Prüfen Sie dies nach, prüfen Sie das.
Meine Güte, mir wurde klar, daß ich Sie die verdammten Unterlagen besser selbst durchsehen lassen sollte, damit Sie nicht glauben, ich enthalte Ihnen etwas vor.« Sie gingen hinein, und die Tür fiel hinter ihnen zu.
    Das Echo schallte durch den leeren Eingangsbereich. Er ging nach rechts und schloß eine Tür mit dem Schild
Registratur
auf.
    Toby schaltete das Licht ein und stand überrascht vor sechs Reihen von Aktenschränken. »Alphabetisch?« fragte sie.

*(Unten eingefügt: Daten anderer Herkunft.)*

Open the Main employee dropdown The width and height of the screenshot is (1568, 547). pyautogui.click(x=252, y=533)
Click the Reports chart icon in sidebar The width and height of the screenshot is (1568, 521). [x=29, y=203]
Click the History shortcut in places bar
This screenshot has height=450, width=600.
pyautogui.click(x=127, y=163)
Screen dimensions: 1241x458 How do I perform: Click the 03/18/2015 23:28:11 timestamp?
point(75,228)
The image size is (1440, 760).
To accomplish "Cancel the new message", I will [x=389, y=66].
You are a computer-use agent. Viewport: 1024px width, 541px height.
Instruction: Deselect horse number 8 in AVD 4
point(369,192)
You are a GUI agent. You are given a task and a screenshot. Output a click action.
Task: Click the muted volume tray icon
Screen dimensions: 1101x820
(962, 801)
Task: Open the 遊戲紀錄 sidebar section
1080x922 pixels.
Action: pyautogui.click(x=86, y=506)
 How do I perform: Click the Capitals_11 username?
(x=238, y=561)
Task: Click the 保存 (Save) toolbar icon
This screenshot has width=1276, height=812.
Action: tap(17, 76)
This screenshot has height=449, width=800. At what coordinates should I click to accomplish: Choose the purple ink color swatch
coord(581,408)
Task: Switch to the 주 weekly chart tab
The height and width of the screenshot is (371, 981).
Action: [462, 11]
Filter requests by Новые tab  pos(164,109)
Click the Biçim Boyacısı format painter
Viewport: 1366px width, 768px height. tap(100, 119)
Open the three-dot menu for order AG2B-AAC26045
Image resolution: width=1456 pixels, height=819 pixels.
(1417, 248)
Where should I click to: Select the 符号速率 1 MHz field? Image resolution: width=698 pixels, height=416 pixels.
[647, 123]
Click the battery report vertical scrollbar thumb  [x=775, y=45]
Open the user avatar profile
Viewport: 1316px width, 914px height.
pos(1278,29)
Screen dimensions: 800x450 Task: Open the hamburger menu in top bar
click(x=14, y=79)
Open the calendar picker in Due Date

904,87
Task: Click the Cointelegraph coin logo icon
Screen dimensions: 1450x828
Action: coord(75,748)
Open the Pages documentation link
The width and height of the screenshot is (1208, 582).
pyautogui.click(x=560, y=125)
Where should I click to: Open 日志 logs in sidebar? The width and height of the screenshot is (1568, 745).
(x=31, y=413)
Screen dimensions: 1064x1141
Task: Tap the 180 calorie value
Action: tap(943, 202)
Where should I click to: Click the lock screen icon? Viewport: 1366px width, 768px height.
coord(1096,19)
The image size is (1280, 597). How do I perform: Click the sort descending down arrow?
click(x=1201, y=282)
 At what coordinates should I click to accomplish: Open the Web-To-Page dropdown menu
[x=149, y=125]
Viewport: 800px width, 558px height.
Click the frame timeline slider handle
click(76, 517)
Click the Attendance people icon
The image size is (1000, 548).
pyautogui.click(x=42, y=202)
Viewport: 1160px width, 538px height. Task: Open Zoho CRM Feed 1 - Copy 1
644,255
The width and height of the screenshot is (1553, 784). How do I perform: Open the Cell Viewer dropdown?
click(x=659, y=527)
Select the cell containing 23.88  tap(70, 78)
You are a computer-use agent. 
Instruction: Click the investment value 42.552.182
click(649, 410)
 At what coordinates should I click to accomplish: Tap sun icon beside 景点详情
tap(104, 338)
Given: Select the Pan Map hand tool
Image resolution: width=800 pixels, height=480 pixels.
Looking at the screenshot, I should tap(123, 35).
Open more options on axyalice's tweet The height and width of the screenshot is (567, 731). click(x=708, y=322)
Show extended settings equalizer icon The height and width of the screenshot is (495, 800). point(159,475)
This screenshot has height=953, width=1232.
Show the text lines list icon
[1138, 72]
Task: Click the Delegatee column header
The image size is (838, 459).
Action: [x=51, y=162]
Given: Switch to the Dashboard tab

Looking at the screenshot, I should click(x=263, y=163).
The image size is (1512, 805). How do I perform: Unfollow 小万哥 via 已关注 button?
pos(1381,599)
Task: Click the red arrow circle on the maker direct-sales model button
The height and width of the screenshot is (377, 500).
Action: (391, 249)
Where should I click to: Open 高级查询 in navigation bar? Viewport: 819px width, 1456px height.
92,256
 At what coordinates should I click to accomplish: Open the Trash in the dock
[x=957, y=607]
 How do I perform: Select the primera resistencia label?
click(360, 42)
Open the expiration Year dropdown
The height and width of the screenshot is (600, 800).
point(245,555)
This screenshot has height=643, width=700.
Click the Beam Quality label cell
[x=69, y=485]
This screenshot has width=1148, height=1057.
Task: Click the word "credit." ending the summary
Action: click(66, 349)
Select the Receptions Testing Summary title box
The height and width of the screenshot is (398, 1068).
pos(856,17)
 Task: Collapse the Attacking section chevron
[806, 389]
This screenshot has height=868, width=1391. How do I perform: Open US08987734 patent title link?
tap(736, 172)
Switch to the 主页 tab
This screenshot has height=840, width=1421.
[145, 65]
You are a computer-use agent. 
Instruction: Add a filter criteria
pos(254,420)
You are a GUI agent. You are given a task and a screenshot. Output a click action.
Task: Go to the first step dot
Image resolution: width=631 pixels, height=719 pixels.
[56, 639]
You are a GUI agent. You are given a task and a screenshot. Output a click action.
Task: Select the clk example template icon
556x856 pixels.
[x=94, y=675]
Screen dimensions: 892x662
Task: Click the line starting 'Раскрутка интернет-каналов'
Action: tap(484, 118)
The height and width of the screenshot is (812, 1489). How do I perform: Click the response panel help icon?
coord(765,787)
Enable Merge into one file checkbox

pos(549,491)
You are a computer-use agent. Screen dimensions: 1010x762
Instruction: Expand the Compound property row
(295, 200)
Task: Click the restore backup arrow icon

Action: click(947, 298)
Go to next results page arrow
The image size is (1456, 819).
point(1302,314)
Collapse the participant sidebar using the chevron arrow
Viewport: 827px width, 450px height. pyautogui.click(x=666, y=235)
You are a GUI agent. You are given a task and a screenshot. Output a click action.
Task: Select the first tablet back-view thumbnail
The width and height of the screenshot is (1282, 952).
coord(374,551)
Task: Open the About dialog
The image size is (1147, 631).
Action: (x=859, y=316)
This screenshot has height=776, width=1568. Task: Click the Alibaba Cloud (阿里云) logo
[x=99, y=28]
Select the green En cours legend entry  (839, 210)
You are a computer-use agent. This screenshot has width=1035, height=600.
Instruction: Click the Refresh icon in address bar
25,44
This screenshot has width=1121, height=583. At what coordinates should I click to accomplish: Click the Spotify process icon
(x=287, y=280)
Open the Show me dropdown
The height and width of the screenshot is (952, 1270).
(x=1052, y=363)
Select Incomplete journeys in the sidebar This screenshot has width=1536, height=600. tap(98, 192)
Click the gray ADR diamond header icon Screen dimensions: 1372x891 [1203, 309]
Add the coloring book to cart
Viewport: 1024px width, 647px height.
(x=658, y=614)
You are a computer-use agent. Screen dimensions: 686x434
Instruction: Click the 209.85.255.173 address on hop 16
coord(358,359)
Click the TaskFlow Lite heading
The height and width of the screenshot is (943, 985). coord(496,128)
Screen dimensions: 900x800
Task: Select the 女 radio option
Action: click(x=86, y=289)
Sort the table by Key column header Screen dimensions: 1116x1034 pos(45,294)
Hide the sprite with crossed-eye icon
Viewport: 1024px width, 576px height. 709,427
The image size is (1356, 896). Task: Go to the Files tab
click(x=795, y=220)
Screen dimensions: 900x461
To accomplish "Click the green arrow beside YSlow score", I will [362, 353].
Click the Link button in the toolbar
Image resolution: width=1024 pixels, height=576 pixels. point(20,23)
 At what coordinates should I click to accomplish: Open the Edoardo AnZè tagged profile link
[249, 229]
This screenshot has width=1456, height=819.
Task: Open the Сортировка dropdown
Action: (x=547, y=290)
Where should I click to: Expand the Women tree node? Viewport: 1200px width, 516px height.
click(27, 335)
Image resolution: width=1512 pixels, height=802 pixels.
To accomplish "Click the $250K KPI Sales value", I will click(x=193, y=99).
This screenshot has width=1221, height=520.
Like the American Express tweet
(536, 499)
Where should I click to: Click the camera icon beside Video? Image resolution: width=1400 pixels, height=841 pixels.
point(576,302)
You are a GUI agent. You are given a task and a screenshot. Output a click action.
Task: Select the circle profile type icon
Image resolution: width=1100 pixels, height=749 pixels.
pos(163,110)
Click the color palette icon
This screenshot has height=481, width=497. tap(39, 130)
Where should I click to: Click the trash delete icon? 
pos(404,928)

    »Ja. Buchstabe A ist hier, da drüben ist Z. Ich suche Slotkins Krankengeschichte heraus, Sie Parmenters.«
    Toby ging zu den P’s. »Ich kann gar nicht fassen, wie viele Unterlagen Sie haben. Hat Brant Hill denn so viele Patienten?«
    »Nein, das hier ist das Zentralregister für alle Orcurt-Health’s-Pflegeeinrichtungen.«
    »Heißt so der Konzern?«
    »Ja, und wir sind sein Flaggschiff.«
    »Wieviel Einrichtungen betreibt er denn?«
    »Ein Dutzend, glaube ich. Wir hängen alle verwaltungs-mäßig zusammen und überweisen uns die Patienten gegenseitig.«
    Toby stand vor dem Schrank für den Buchstaben P und ging die Akten durch. »Ich finde Parmenter nicht«, sagte sie.
    »Also, Slotkins habe ich hier.«
    »Na gut, und wo ist Parmenter?«
    Brace kam in ihren Gang. »Ach, das habe ich vergessen. Er ist ja verstorben, und darum hat man die Akte wahr-scheinlich bei den ›inaktiven‹ Mitgliedern eingeordnet.« Er ging zu einer Reihe Schränke am Ende des Raums. Einen Augenblick später schob er die Lade wieder zu. »Muß aussortiert worden sein. Ich finde sie nicht. Wie wäre es, wenn Sie sich erst einmal Harrys Unterlagen ansehen? Sehen Sie sie durch, bis Sie zufrieden sind und wissen, daß ich nichts übersehen habe.«
    Sie setzte sich an einen leeren Schreibtisch und klappte Harry Slotkins Akte auf. Sie war nicht chronologisch geführt, sondern nach Fällen geordnet. Auf dem ersten Blatt waren die aktuellen zusammengestellt. Dort stand nichts Ungewöhnliches.
    Gutartige Erweiterung der Prostata. Chronische Rücken-schmerzen. Leichte Hörschwäche als Folge einer Otosklerose, lauter Dinge, die das Alter so mit sich brachte.
    Sie nahm sich die frühere Krankengeschichte vor. Auch hier nur das Übliche:
    Blinddarmentfernung mit fünfunddreißig.
    Transurethrale Resektion der Prostata mit achtundsechzig.
    Staroperation mit siebzig. Harry Slotkin war im großen und ganzen ein gesunder Mann gewesen.